■ **WORK REQUEST**
Where the line containing "How do I perform: Open" appears, begin retyping; continue exactly through the final line of the data. Omit every picture.

■ **RECORDS FOR THE EXERCISE**
┏━━

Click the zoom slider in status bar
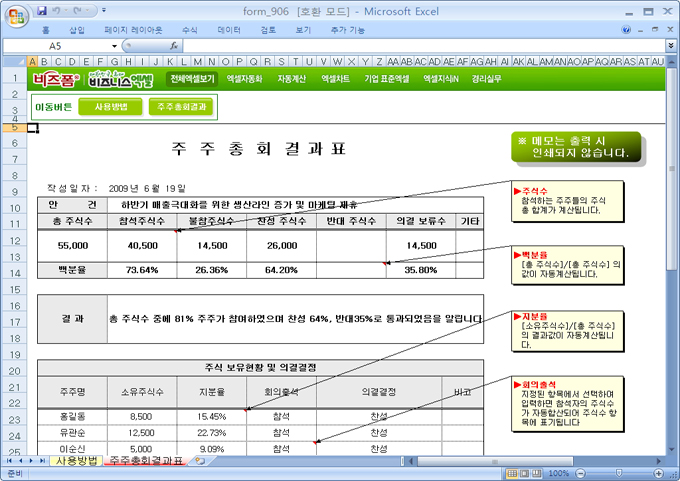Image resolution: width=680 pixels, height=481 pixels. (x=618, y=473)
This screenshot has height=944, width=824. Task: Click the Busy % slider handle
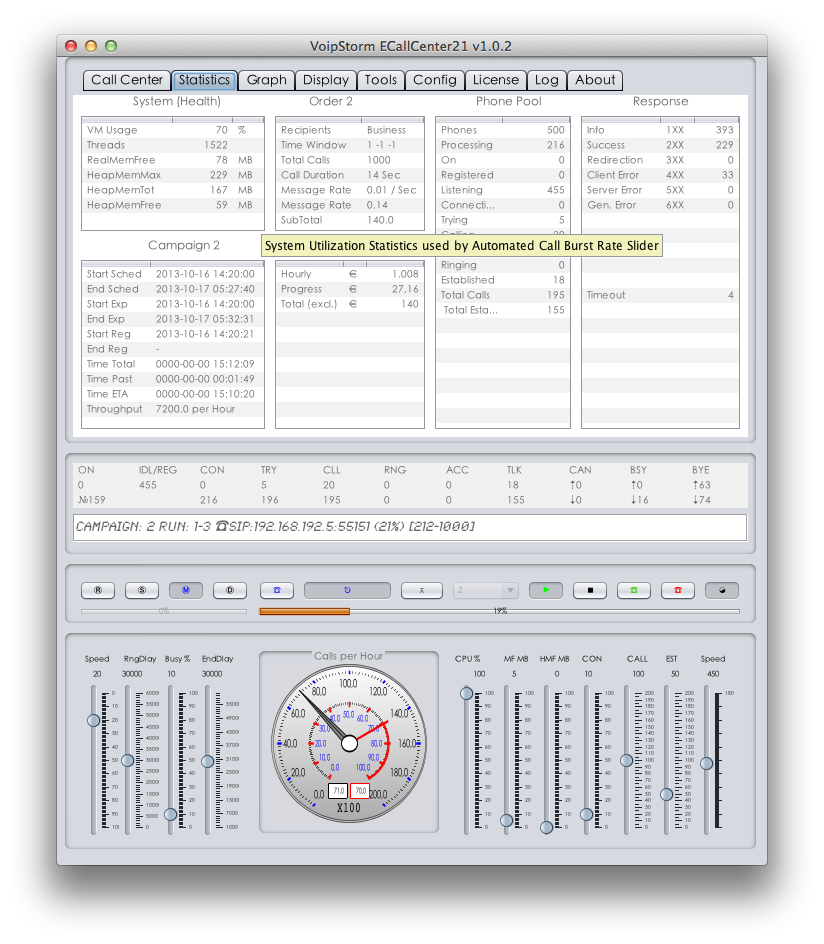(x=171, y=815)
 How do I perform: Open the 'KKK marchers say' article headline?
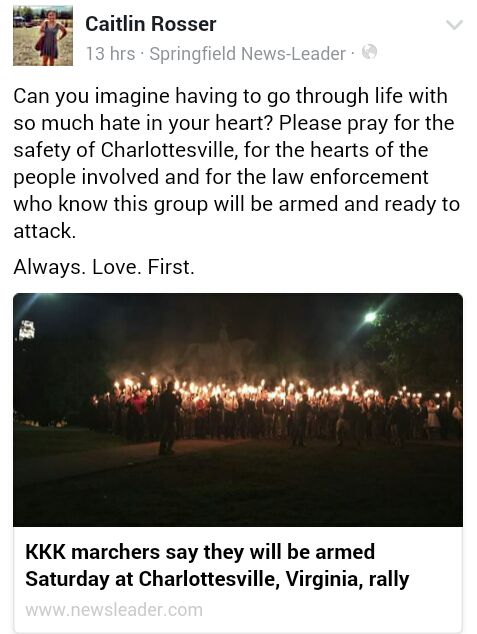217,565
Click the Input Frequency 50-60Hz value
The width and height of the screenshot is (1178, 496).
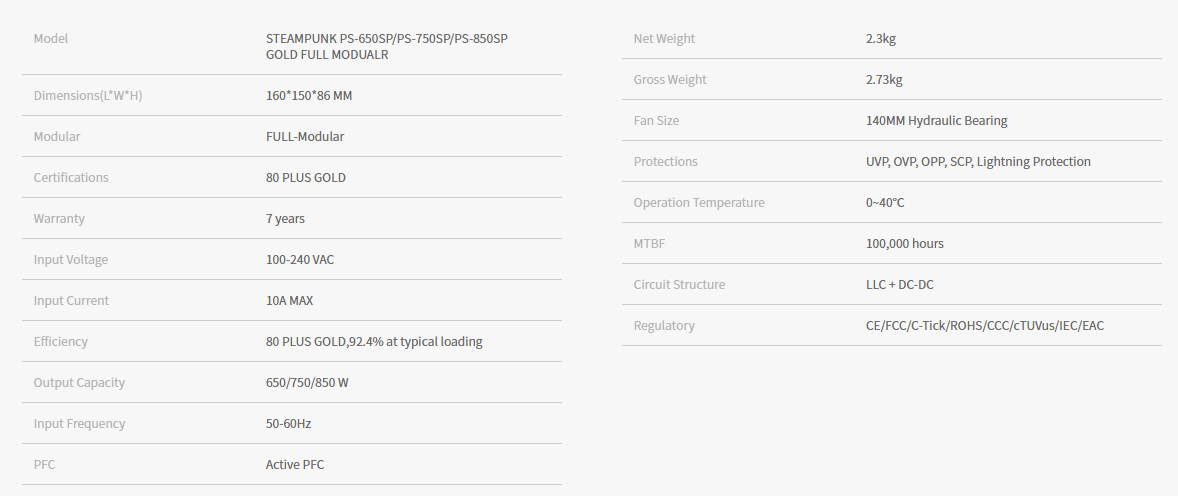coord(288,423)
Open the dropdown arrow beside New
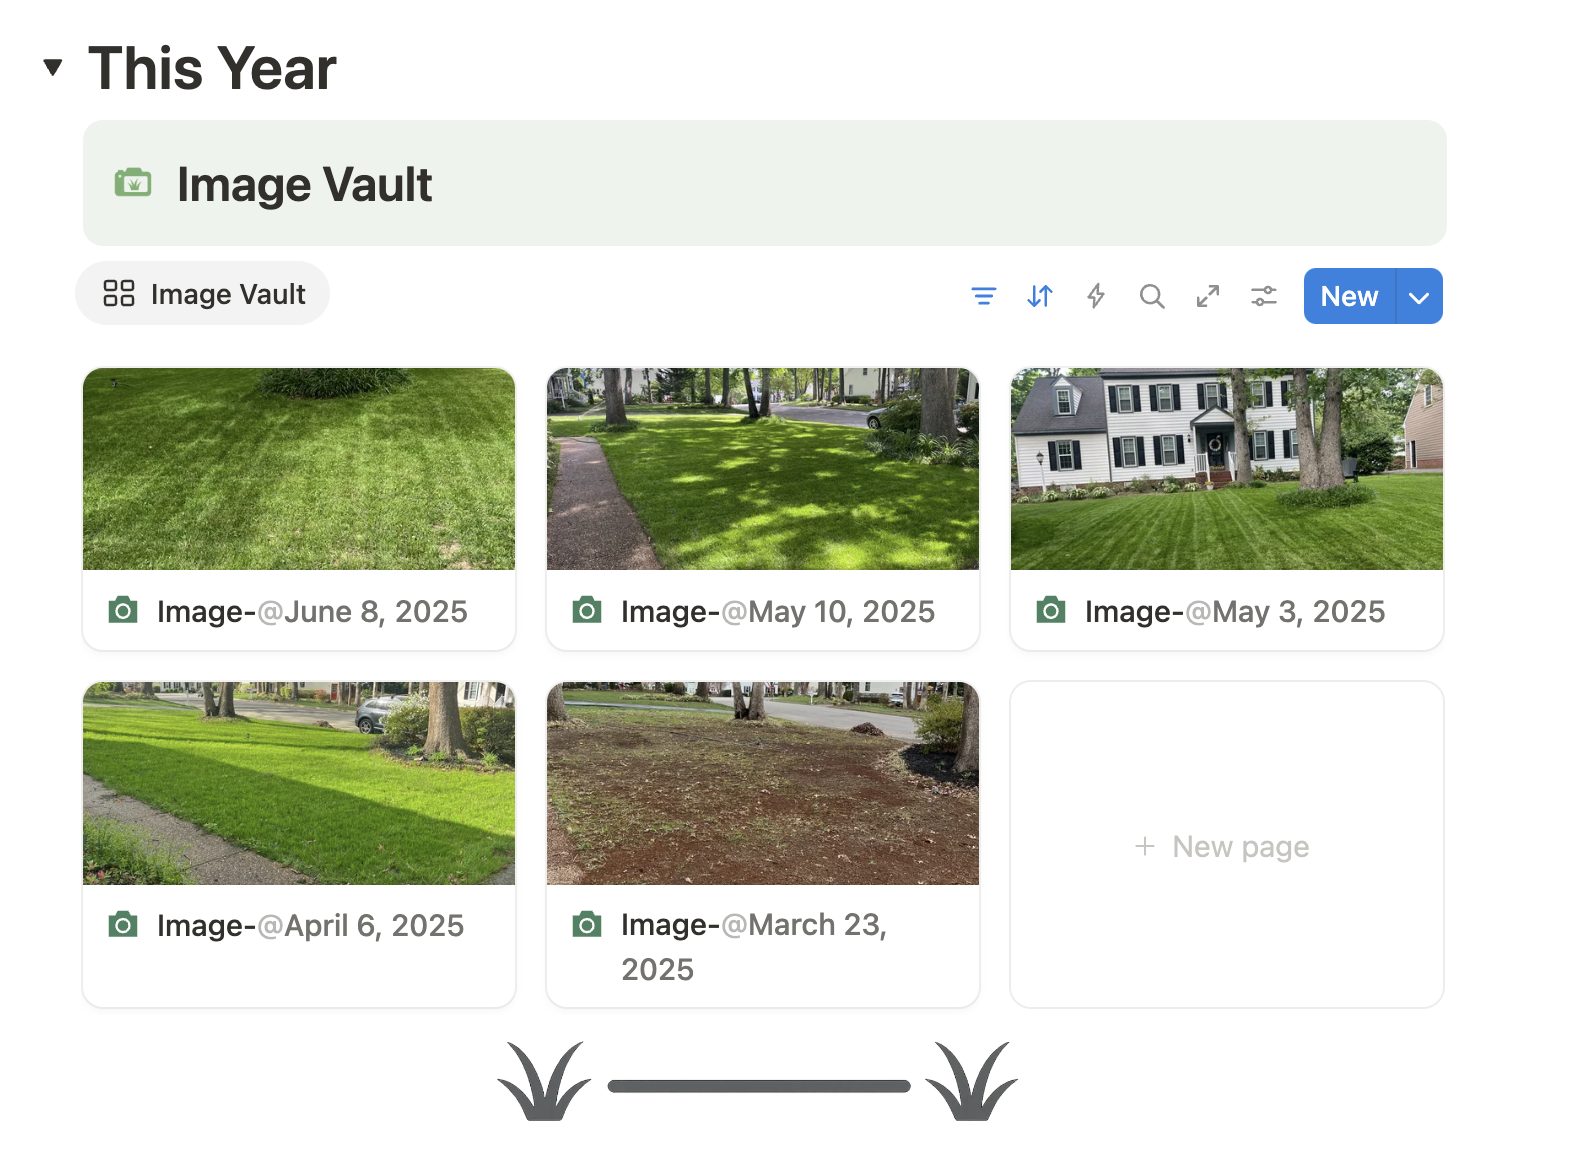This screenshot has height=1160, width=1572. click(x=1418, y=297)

┗━━

■ **SOLUTION FOR THIS PROBLEM**
 How do I perform: Open the 'KKK marchers say' article headline?
217,565
Click the Input Frequency 50-60Hz value
The width and height of the screenshot is (1178, 496).
coord(288,423)
Open the dropdown arrow beside New
This screenshot has height=1160, width=1572. click(x=1418, y=297)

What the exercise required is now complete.